About this exercise: Find the word "click" in the listing below. Copy every line that has it.

===== Exercise data =====

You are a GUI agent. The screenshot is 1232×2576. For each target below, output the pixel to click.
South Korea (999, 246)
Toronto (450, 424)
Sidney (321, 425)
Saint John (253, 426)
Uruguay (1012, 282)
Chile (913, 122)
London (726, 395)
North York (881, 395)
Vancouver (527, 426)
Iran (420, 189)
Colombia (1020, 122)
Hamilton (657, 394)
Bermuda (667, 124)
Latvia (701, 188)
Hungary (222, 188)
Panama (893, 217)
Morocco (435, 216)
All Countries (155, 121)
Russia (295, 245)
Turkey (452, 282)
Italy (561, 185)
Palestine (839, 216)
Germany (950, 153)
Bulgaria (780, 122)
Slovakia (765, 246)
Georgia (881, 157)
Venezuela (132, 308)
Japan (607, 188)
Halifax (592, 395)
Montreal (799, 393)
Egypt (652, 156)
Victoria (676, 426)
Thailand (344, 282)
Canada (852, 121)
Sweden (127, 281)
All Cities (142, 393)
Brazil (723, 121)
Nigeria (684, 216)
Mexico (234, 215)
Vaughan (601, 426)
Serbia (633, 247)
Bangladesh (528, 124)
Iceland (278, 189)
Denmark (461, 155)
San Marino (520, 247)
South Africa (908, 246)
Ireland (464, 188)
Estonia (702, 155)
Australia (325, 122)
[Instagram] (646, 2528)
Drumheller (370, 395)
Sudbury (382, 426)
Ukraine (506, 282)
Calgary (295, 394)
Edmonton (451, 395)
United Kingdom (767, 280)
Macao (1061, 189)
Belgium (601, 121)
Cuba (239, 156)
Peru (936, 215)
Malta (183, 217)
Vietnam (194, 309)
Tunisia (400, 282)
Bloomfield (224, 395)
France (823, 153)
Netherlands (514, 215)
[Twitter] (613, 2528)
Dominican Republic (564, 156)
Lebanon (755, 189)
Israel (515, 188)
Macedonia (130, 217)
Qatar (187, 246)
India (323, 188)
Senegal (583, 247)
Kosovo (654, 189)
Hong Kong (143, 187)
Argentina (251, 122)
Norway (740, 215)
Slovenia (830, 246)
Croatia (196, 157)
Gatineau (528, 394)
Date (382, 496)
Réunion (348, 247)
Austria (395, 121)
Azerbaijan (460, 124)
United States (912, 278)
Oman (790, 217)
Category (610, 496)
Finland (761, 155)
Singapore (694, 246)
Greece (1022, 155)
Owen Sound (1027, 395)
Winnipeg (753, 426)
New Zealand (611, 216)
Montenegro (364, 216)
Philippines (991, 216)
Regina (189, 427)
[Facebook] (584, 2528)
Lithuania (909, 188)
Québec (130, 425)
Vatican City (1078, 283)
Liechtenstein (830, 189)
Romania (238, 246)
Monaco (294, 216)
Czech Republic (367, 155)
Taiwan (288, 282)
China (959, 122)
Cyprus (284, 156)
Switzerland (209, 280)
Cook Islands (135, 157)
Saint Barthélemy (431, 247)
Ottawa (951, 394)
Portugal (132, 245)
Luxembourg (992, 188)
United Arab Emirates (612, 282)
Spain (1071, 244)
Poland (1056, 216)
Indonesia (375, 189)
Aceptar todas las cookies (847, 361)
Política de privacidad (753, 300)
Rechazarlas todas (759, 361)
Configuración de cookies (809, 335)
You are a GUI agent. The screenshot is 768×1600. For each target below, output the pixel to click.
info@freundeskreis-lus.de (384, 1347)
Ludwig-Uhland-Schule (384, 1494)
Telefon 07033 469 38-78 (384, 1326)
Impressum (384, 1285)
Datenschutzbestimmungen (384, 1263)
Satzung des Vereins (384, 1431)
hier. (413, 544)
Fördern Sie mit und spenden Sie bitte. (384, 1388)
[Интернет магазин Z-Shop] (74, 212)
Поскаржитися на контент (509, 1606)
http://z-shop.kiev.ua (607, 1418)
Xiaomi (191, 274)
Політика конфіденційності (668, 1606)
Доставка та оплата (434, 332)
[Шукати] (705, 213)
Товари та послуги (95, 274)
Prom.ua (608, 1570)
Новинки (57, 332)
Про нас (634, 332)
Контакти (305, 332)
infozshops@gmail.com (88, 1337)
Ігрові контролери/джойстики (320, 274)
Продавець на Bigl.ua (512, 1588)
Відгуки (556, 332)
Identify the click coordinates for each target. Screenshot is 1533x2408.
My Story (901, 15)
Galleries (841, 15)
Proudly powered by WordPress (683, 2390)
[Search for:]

=====

Result of the exercise:
You are a GUI agent. The screenshot is 1232×2576. For each target below, output the pixel to click.
You are a GUI agent. The screenshot is 768×1600. For each target below, output the pixel to click.
Identify the click coordinates for each target. Screenshot is 1533x2408.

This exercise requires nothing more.